Data supplied
"""

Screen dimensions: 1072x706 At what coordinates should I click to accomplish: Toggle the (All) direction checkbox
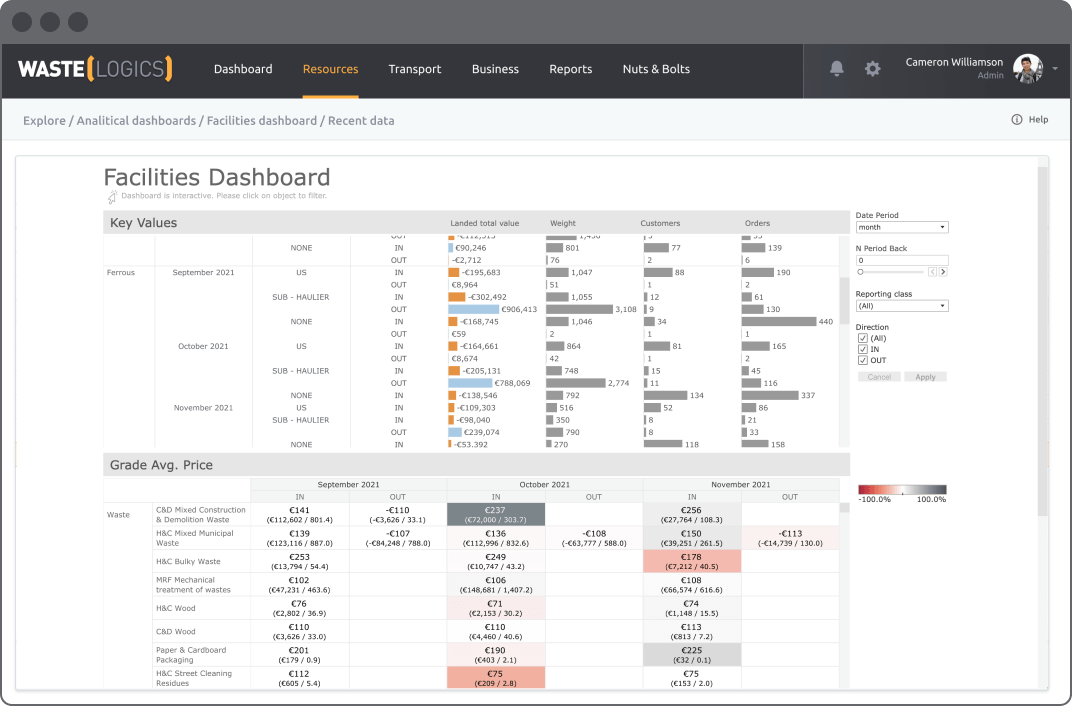(863, 339)
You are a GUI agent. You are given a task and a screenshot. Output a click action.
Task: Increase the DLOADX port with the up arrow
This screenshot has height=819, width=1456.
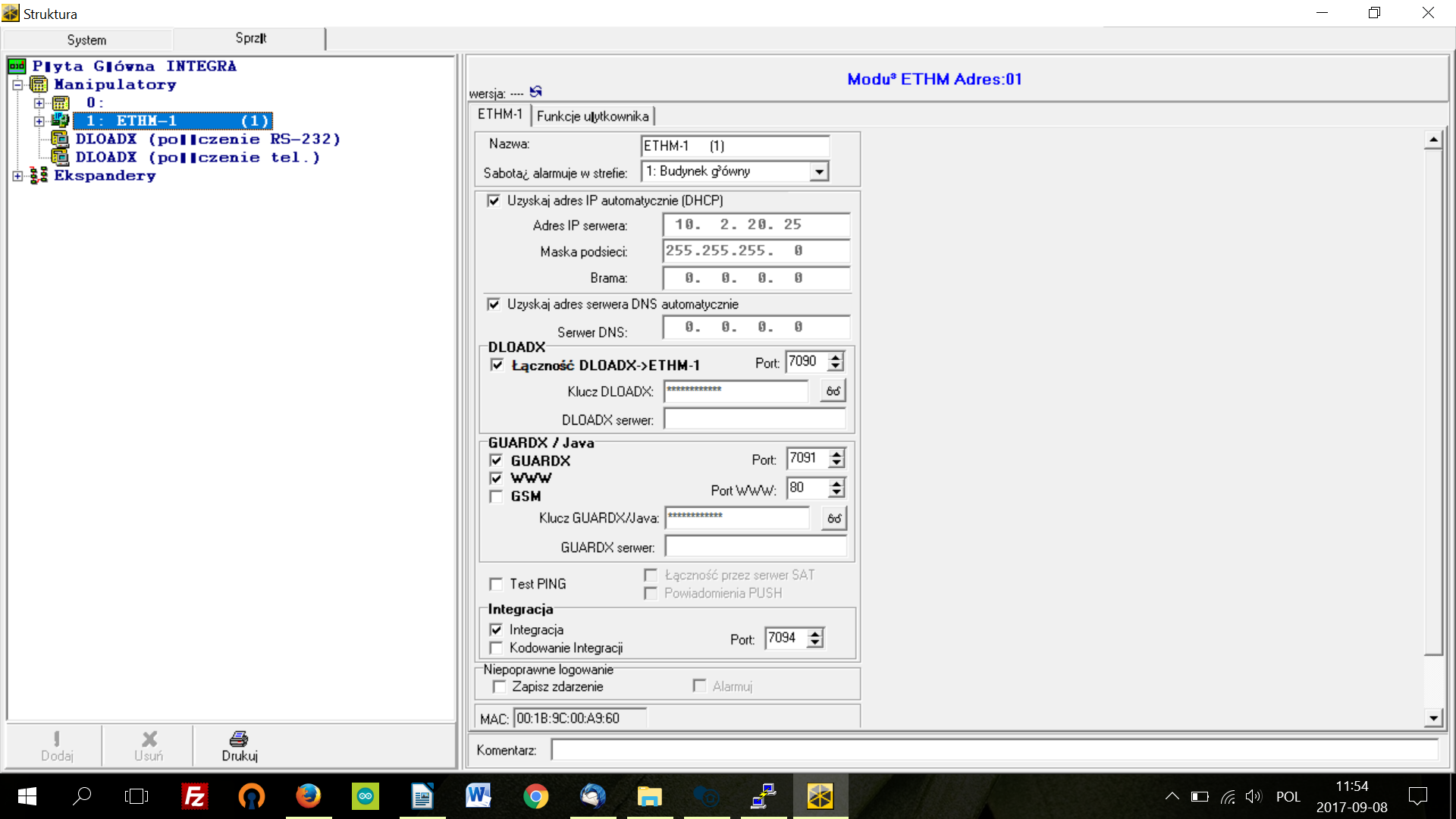[x=836, y=357]
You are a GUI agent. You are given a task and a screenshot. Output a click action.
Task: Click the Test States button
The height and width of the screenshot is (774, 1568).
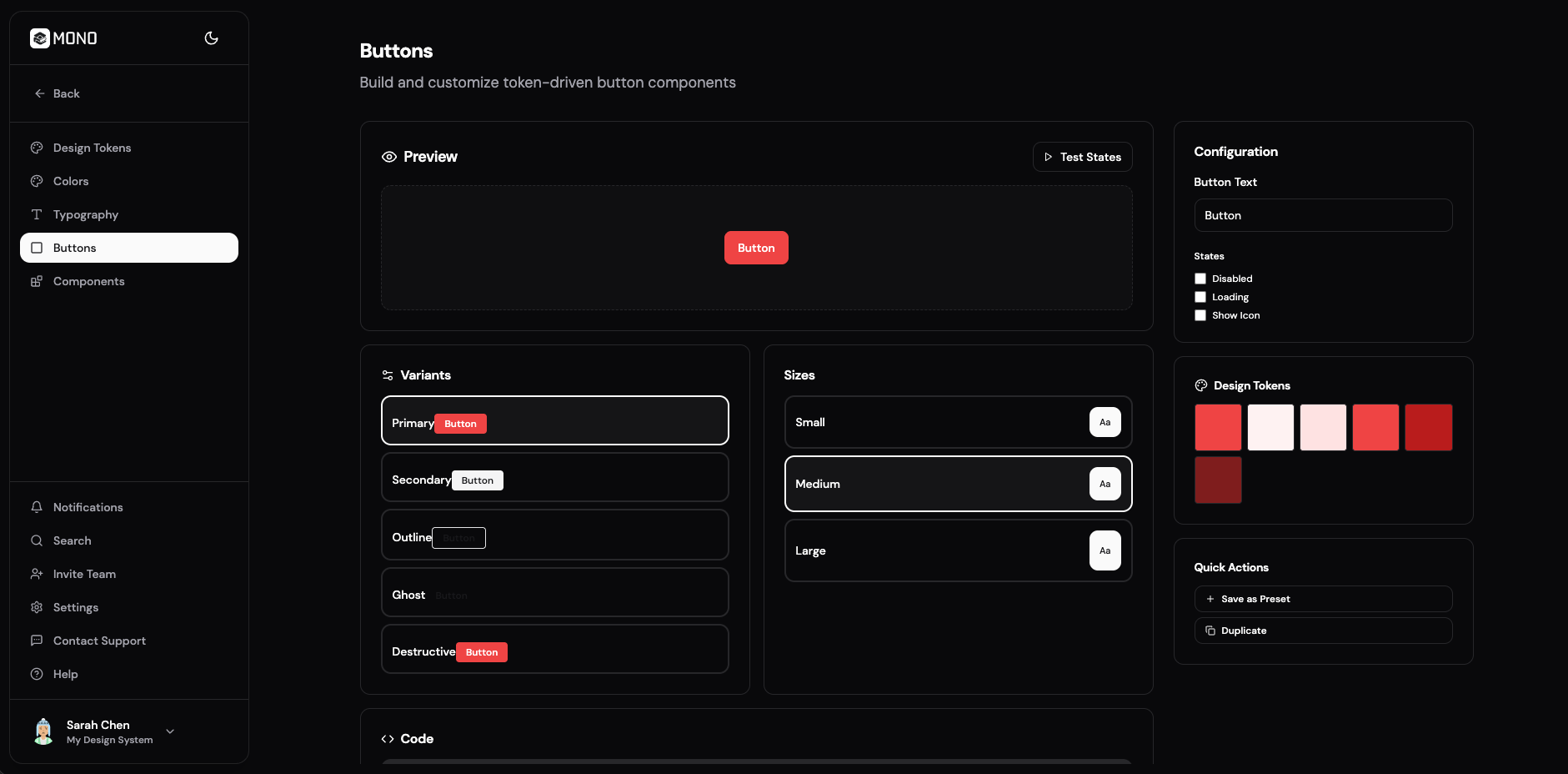[x=1082, y=157]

"""

Edit the data above so that every "GUI agent" becomes "interface agent", and keep everything else unchanged. Leave the pictures out of your answer.

Screen dimensions: 1072x706 At what coordinates should I click to accomplish: Toggle the (All) direction checkbox
(863, 339)
You are a interface agent. You are given a task and a screenshot. Output a click action.
Task: Increase the DLOADX port with the up arrow
This screenshot has height=819, width=1456.
[x=836, y=357]
You are a interface agent. You are given a task and a screenshot. Output a click action.
Task: Click the Test States button
The height and width of the screenshot is (774, 1568).
[x=1082, y=157]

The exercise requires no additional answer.